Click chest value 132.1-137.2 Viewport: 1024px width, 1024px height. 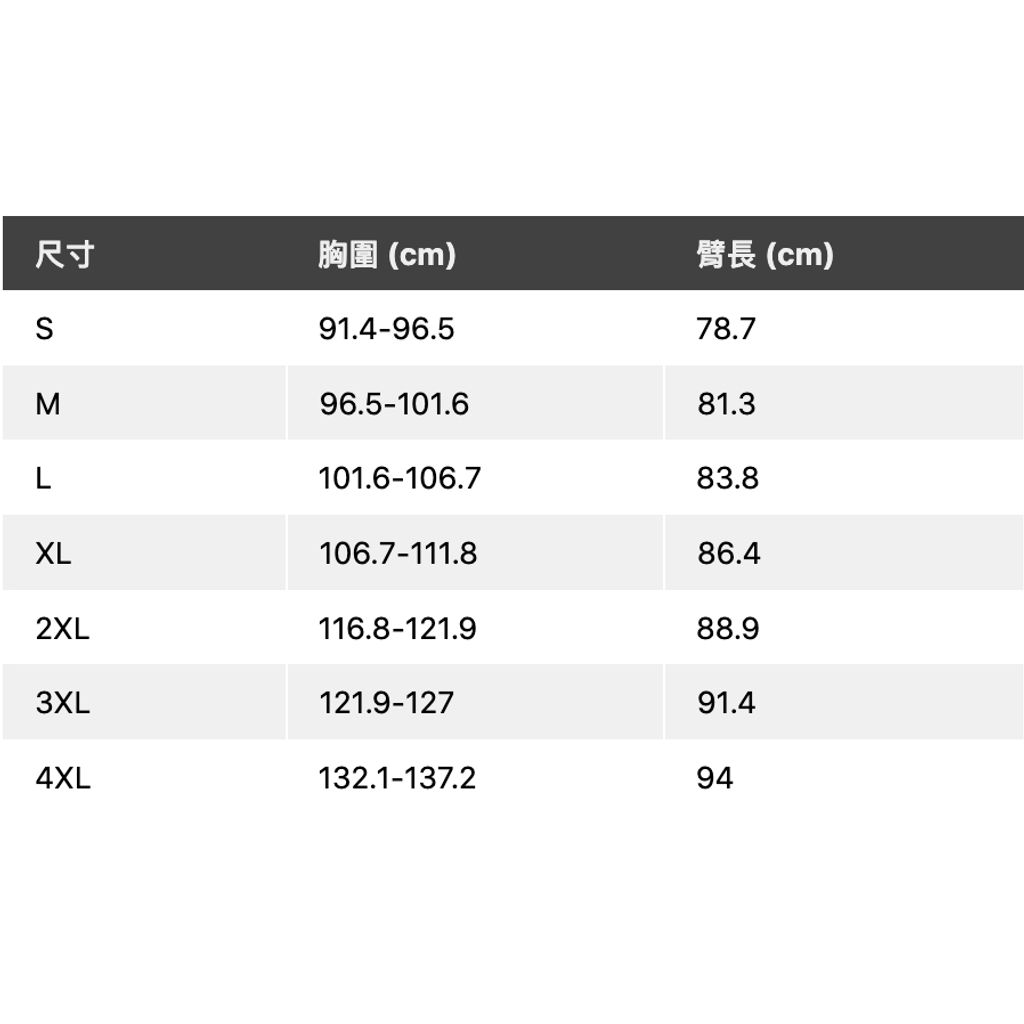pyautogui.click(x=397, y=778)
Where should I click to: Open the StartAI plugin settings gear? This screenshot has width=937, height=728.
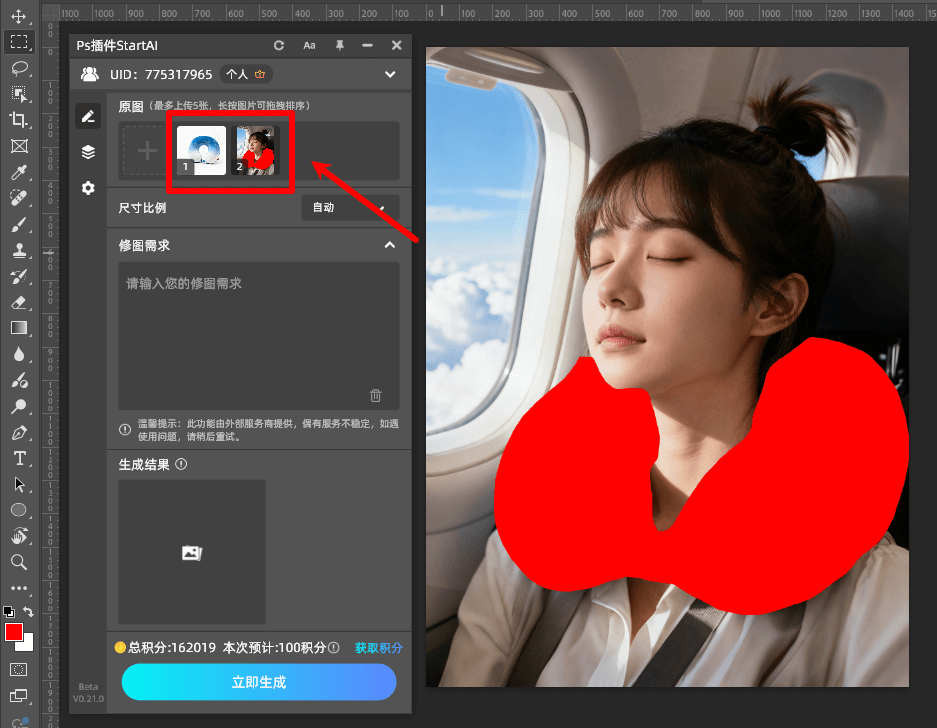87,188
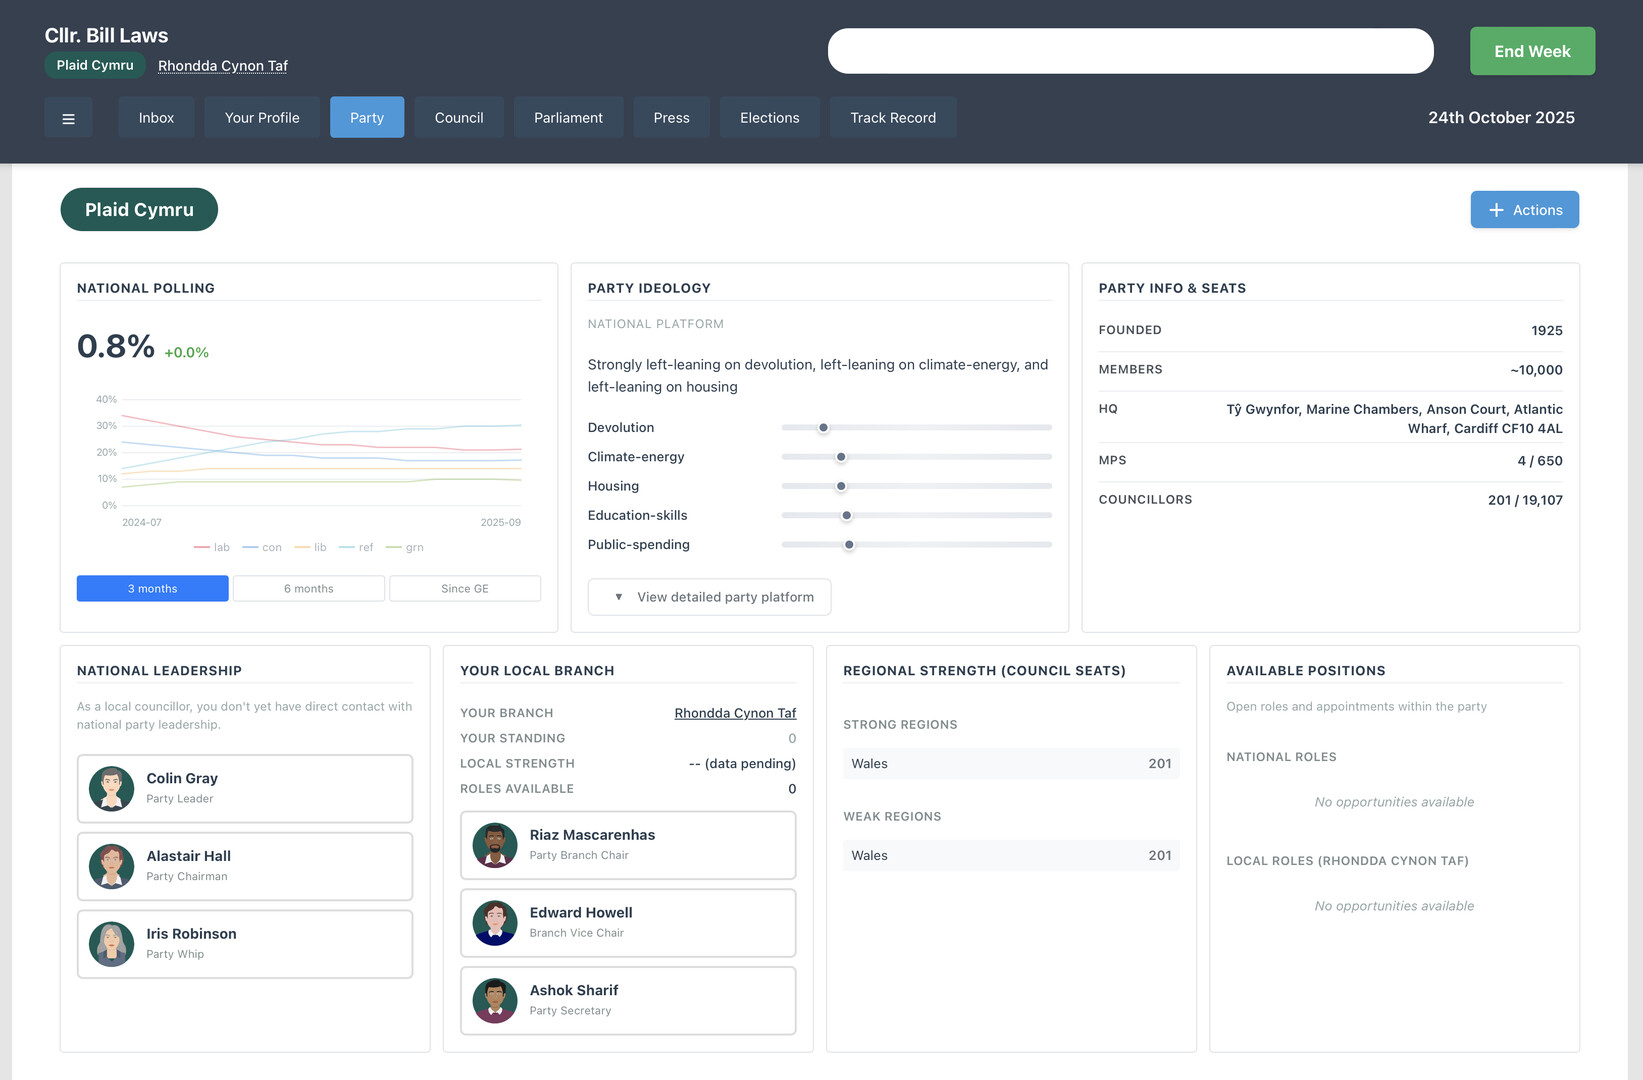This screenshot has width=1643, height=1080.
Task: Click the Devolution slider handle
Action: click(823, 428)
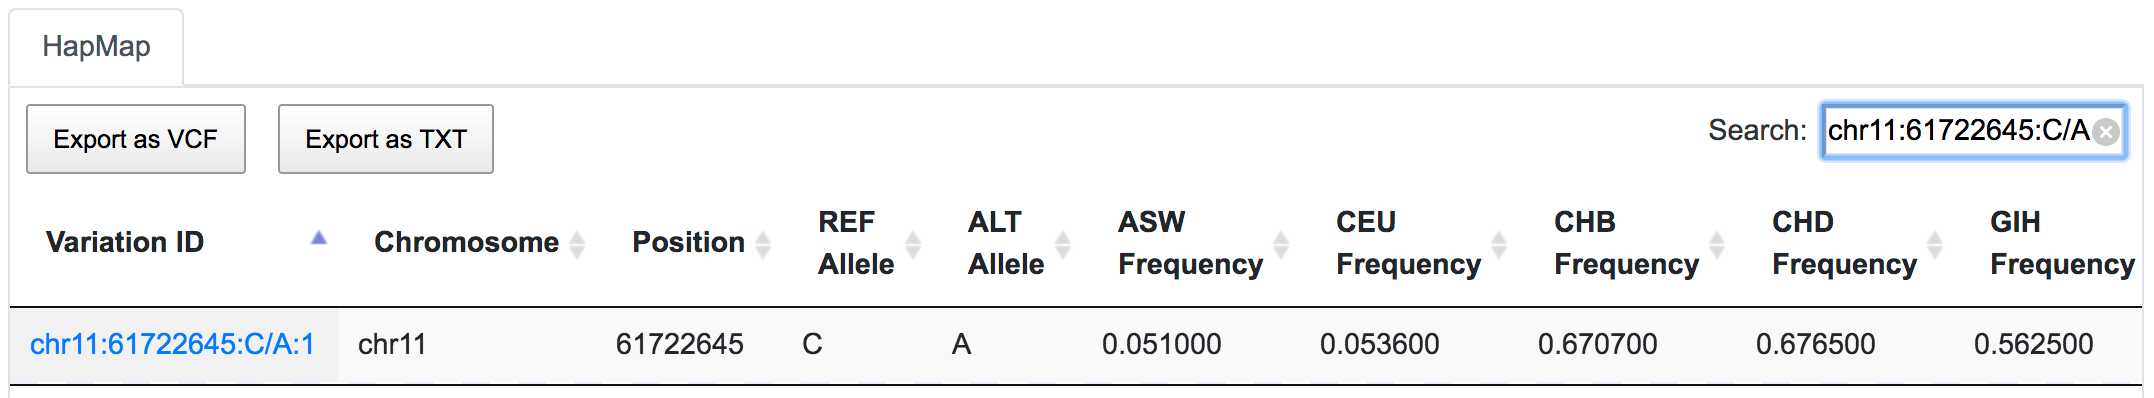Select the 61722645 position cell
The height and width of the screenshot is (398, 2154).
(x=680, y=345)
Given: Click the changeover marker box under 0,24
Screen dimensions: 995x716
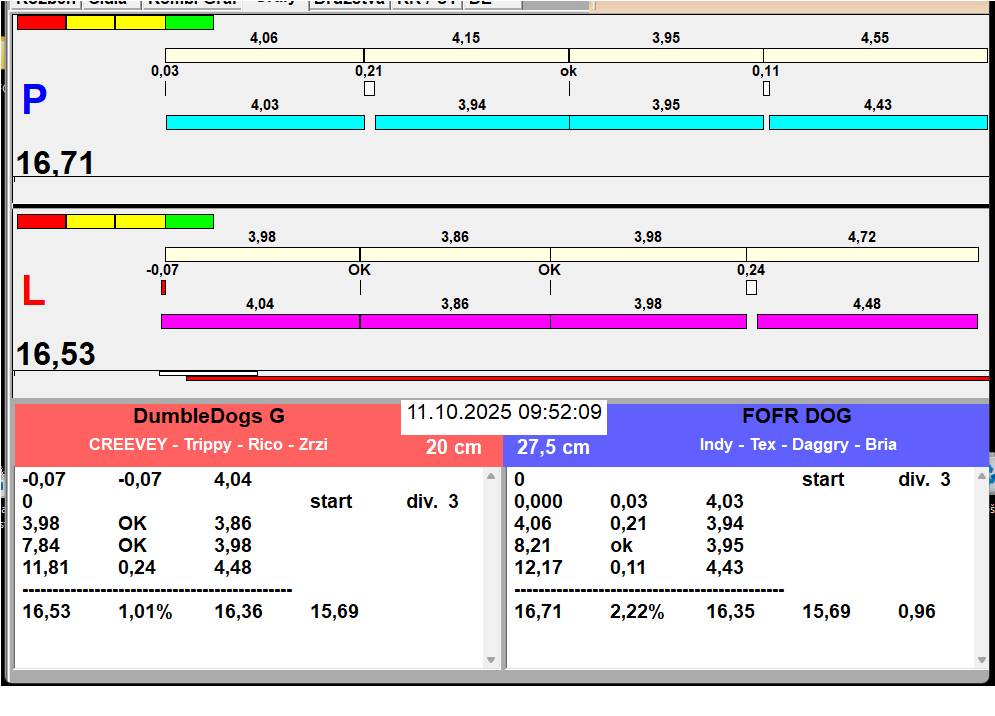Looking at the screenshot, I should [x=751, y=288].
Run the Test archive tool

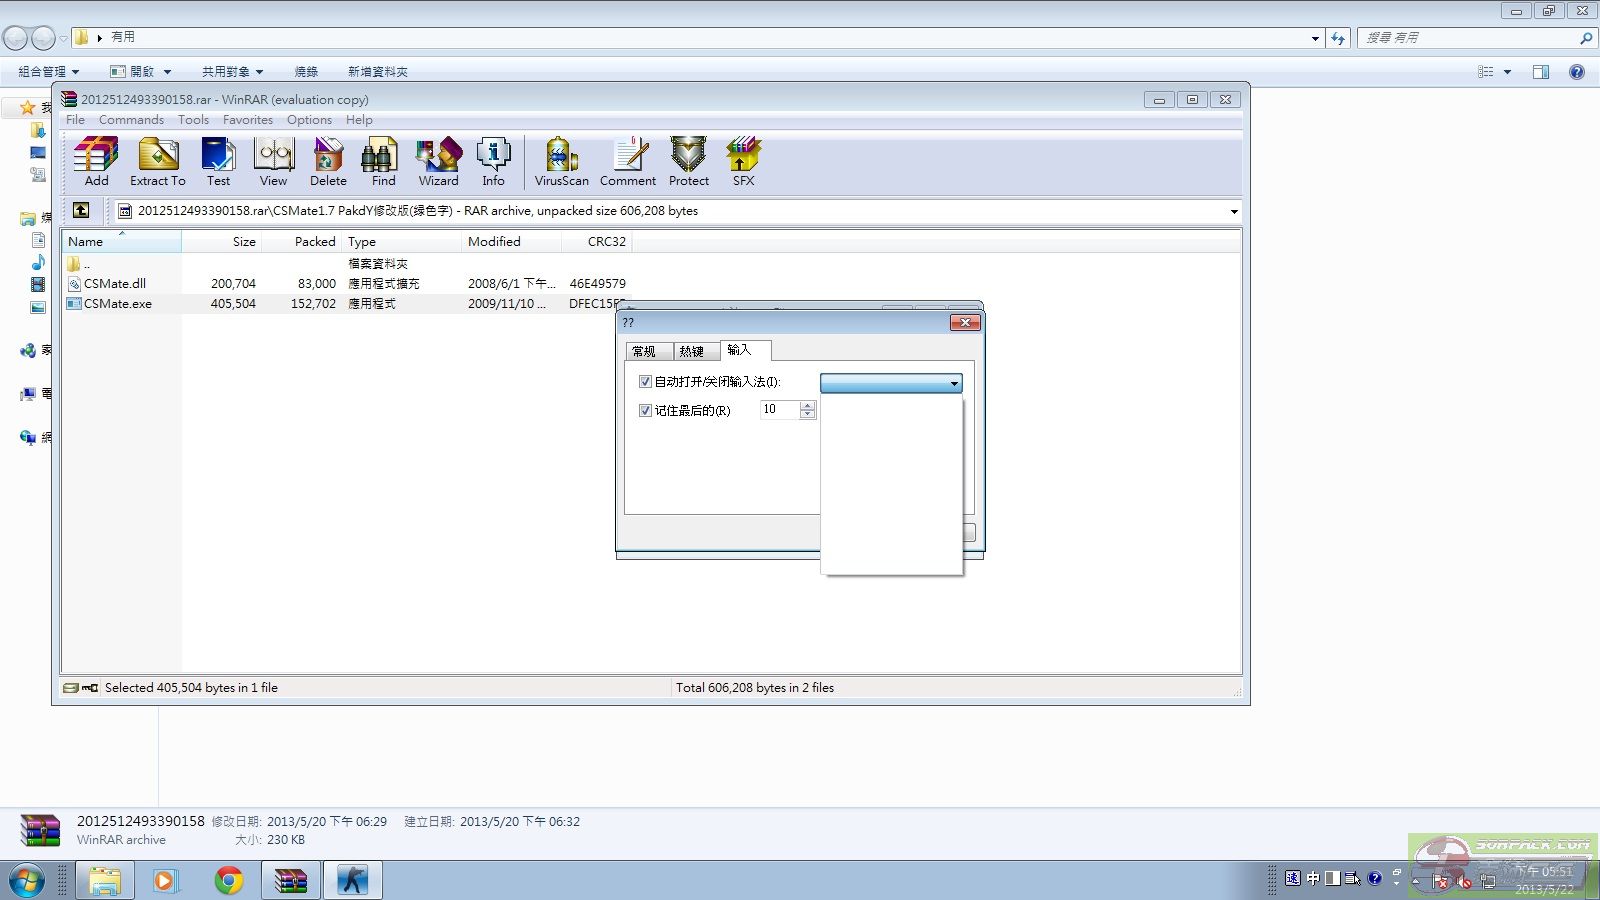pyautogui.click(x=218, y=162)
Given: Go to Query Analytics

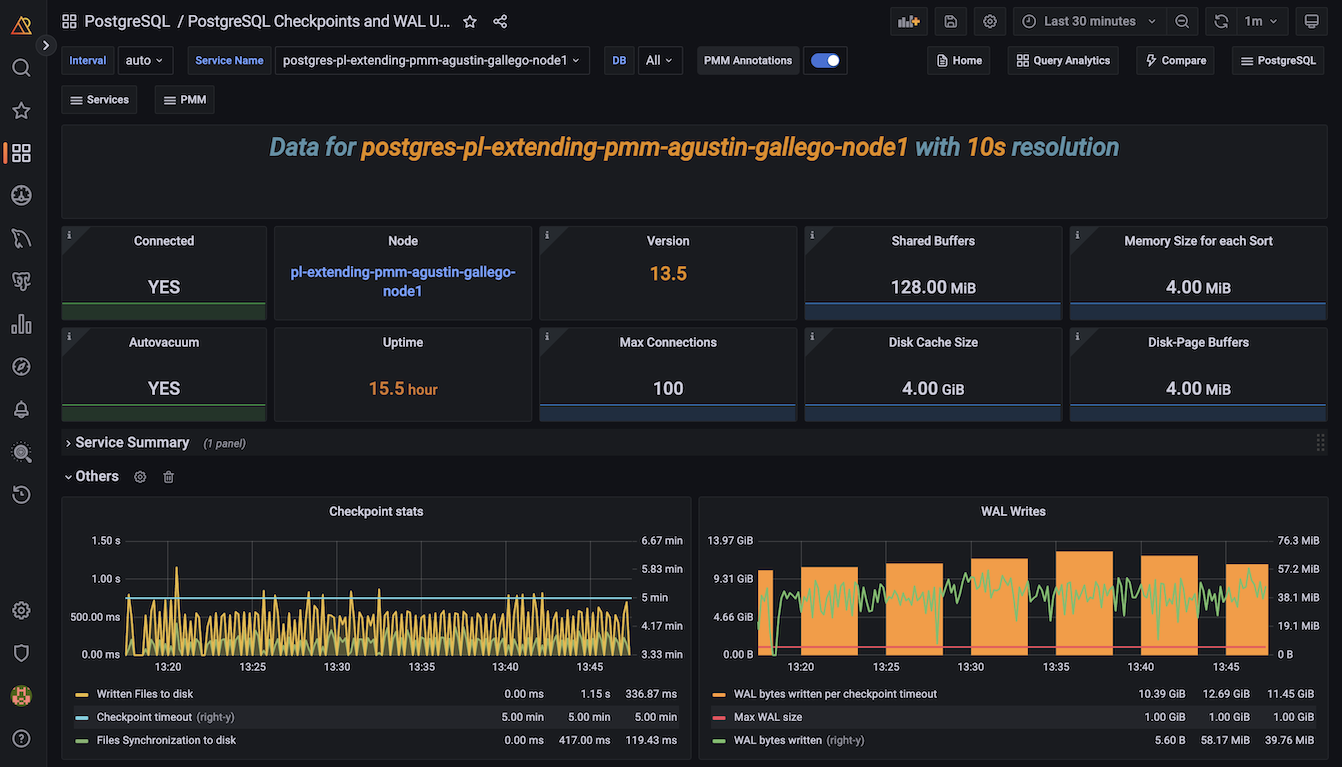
◇ ◇ ◇ ◇ ◇ ◇ ◇
WHAT TO PRODUCE » From the line containing "Run the Test archive tool" through the last line of the entries, copy each line exactly and only those, skipping all pictures.

RESPONSE TO THE EXERCISE »
Run the Test archive tool

pyautogui.click(x=218, y=162)
Given: Go to Query Analytics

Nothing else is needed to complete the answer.